The appearance of Mad comics in the early 1950s and its imaginative satirical drawing style captivated me and my teenage friends. We had never seen anything like it before.
Though there were many varied styles, what stood out most were the caricatures of public figures — political, criminal and movie stars. For example, then-President Eisenhower’s jaw, in reality not severe, was drawn sharp and firm. Likewise, mild-mannered Gary Cooper was illustrated with his teeth outrageously gritted. We were enormously impressed by the creativity of these combinations.
Now on view at the Cartoon Art Museum is the unusually rich exhibition “What, Me Worry? 60 Years of Mad,” which traces the publication’s history from comic book to magazine and paperback books. The show includes original drawings, sketches in gouache and ink on board, and covers and interior pages.
Among early works are 1950s-era covers by editor Harvey Kurtzman and cartoons by John Severin and Will Elder, including the hilarious “Shadow,” in which a foxy woman enters a bar crammed with stereotyped gangster faces; something is happening everywhere on the page.

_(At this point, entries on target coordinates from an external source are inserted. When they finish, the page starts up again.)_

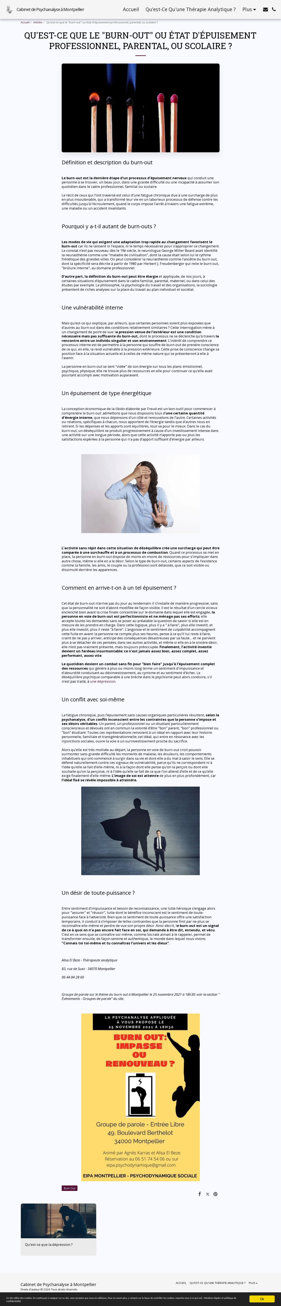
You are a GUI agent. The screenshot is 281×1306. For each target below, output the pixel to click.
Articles (38, 22)
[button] (265, 9)
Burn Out (69, 1188)
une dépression (102, 681)
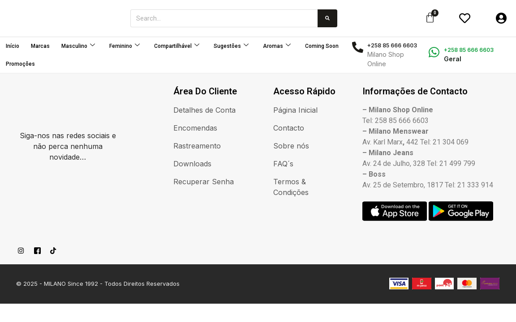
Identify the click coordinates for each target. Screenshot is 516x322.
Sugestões (231, 46)
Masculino (78, 46)
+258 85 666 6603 (469, 50)
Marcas (40, 46)
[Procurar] (327, 18)
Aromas (277, 46)
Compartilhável (176, 46)
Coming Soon (322, 46)
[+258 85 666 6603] (434, 52)
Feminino (124, 46)
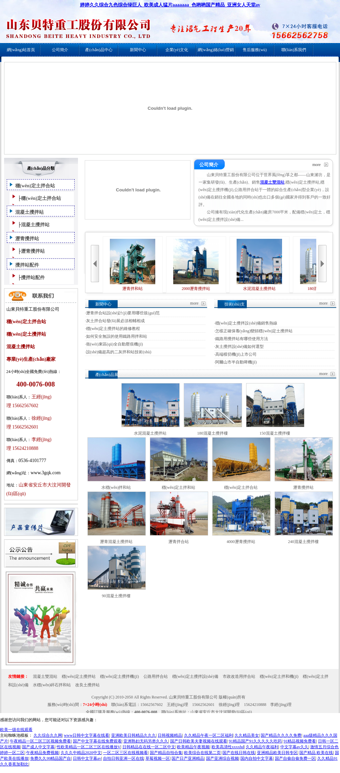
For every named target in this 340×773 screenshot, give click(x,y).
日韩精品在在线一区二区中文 (148, 747)
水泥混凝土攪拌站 (259, 265)
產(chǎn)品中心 (98, 49)
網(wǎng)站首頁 (21, 49)
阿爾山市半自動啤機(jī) (236, 362)
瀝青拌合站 (178, 541)
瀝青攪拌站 (27, 238)
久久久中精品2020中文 (81, 752)
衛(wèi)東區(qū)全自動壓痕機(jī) (114, 344)
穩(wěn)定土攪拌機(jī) (119, 676)
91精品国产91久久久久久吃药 (255, 741)
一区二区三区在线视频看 (125, 752)
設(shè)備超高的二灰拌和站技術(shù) (119, 352)
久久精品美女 (247, 735)
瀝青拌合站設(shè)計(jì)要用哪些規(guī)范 (123, 313)
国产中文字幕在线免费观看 (97, 741)
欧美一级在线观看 (16, 729)
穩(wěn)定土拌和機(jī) (279, 676)
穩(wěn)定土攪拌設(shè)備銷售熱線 (246, 323)
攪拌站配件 (27, 265)
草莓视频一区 (157, 758)
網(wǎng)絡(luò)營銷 (216, 49)
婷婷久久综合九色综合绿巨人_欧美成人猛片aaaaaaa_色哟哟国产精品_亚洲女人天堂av (170, 4)
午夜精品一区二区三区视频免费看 (40, 741)
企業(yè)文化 (176, 49)
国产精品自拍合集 (166, 752)
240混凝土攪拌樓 (303, 541)
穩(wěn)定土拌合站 (35, 185)
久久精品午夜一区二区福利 (208, 735)
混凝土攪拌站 (29, 212)
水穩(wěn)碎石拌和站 (52, 685)
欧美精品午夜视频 (193, 747)
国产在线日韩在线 (238, 752)
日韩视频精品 (170, 735)
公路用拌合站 (155, 676)
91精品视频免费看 (299, 741)
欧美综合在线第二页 (202, 752)
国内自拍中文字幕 (256, 758)
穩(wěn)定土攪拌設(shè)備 (195, 676)
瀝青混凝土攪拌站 (116, 541)
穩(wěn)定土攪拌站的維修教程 (113, 328)
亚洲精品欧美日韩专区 (277, 752)
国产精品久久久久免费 (281, 735)
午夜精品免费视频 (42, 752)
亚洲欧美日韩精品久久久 (133, 735)
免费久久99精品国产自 (50, 758)
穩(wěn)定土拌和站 (179, 487)
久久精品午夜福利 (262, 747)
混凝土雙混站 (45, 676)
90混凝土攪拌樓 (116, 595)
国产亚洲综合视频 (222, 758)
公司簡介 (60, 49)
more (317, 164)
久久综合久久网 (48, 735)
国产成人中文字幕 (38, 747)
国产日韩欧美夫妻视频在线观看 (198, 741)
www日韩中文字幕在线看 (86, 735)
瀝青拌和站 (132, 265)
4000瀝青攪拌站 (241, 541)
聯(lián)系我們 (293, 49)
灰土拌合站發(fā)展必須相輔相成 (115, 320)
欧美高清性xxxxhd (228, 747)
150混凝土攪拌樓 (275, 433)
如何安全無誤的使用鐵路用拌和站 (116, 336)
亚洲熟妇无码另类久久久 (145, 741)
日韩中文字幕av (87, 758)
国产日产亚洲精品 (188, 758)
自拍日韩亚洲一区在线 (123, 758)
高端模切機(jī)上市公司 (236, 354)
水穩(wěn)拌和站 (116, 487)
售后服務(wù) (255, 49)
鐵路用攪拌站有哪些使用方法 (241, 338)
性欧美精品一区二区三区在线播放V (89, 747)
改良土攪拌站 (87, 685)
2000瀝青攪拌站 (196, 265)
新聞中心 (138, 49)
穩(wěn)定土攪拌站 (79, 676)
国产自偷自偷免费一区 (295, 758)
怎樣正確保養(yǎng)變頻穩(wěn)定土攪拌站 (254, 331)
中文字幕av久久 (294, 747)
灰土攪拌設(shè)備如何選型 (239, 346)
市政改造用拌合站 (239, 676)
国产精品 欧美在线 (316, 752)
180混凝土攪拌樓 (212, 433)
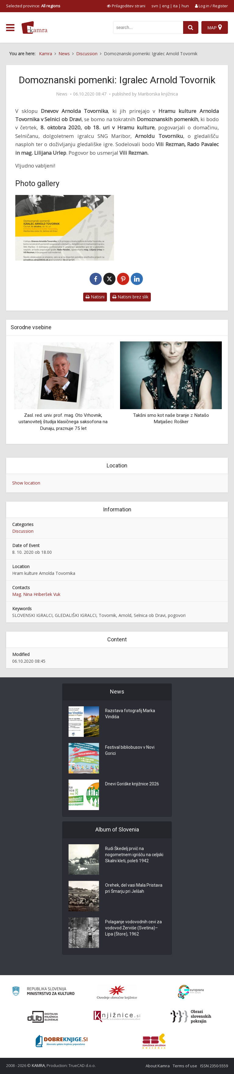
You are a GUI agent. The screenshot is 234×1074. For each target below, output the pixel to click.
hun (185, 6)
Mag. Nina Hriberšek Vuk (36, 594)
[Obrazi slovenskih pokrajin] (191, 1016)
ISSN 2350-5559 (214, 1066)
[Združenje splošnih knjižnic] (154, 1041)
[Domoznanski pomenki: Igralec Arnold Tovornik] (64, 228)
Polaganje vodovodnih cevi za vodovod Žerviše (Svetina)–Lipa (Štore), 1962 (133, 928)
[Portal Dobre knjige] (61, 1041)
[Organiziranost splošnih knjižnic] (117, 992)
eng (165, 6)
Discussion (23, 531)
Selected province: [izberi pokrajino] (33, 6)
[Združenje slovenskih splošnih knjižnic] (116, 1017)
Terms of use (185, 1066)
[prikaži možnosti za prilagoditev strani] (126, 6)
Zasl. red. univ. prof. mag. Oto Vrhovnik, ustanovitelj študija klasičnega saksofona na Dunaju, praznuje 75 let (63, 422)
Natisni (95, 297)
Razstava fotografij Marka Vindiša (130, 713)
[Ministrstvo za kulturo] (43, 992)
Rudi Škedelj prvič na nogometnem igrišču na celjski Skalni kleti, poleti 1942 (134, 854)
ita (175, 6)
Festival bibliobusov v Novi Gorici (129, 750)
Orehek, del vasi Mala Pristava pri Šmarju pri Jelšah (133, 888)
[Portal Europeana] (191, 992)
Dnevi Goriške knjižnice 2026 (132, 784)
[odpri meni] (10, 28)
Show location (26, 483)
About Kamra (158, 1066)
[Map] (214, 27)
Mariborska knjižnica (158, 94)
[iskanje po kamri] (148, 27)
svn (154, 6)
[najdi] (190, 27)
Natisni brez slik (130, 297)
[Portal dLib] (43, 1016)
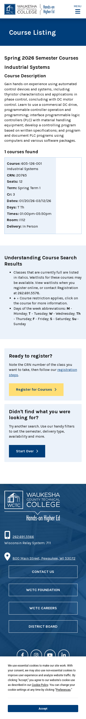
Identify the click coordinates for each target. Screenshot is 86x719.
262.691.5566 (23, 536)
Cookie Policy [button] (40, 685)
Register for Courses (34, 389)
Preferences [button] (63, 689)
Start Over (25, 451)
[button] (78, 9)
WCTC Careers (43, 608)
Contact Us (43, 571)
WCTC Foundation (43, 590)
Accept (43, 708)
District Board (43, 626)
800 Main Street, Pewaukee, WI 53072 (44, 558)
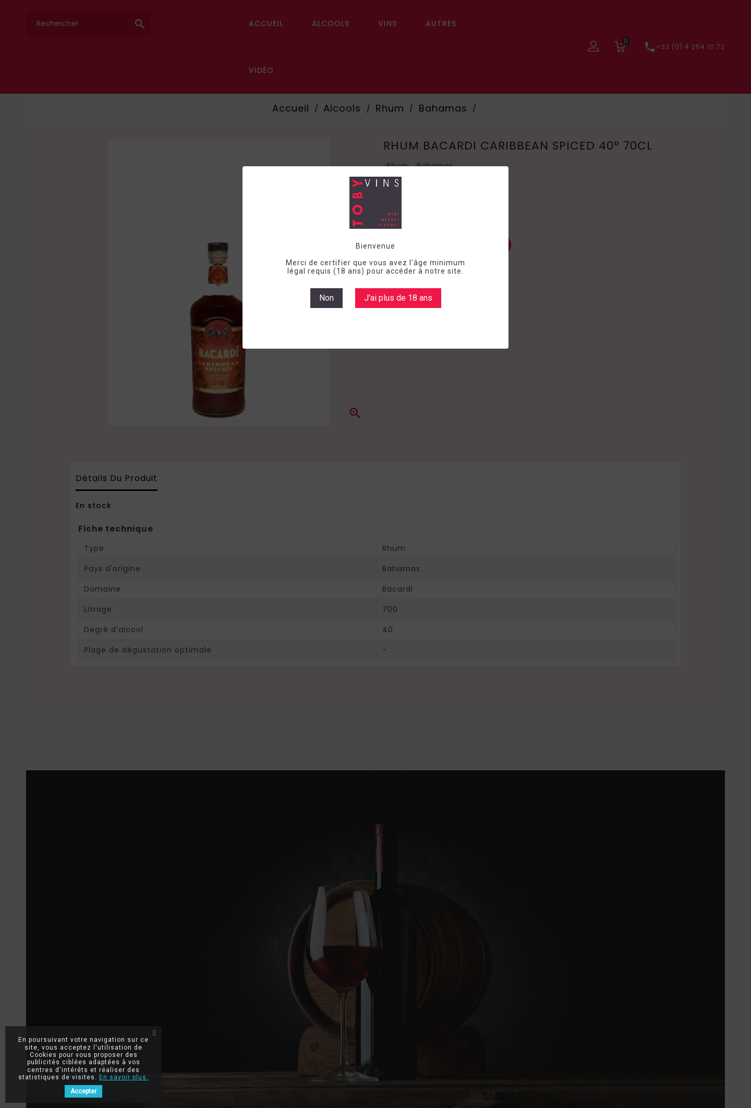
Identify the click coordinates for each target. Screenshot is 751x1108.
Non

In 1955, when Mad’s format changed from comics to a magazine, new editor Al Feldstein recruited artists whose work became staples: Al Jaffee’s fold-ins, Sergio Aragonés’ “A Mad Look At,” Dave Berg’s “The Lighter Side of,” Don Martin’s silly drawings and Antonio Prohias’ “Spy vs. Spy” all are featured in the exhibit.
The magazine’s trademark parodies of TV, film and pop culture are represented, too: A Superman satire shows the Man of Steel as a middle aged, bald, fat-bellied guy struggling to fly. Also on view are the snappy illustrated spoofs: “How-Are-Ya Five-O,” “The Badmouth Bears,” “In Livid Color,” “Smellen” and “Harry Plodder and it’s Dreadful What Follows.”
Mascot Alfred E. Neuman, one of the world’s most famous faces, appears in various incarnations — as Batman, Frankenstein and wearing an afro in a sendup of “Welcome Back, Kotter.”
A bit of explanatory text complements the art work, with commentary on how publisher William Gaines and the magazine’s contributors had a big influence on 20th century comedy greats, from Lenny Bruce to creators of Monty Python, “Saturday Night Live” and “The Simpsons.”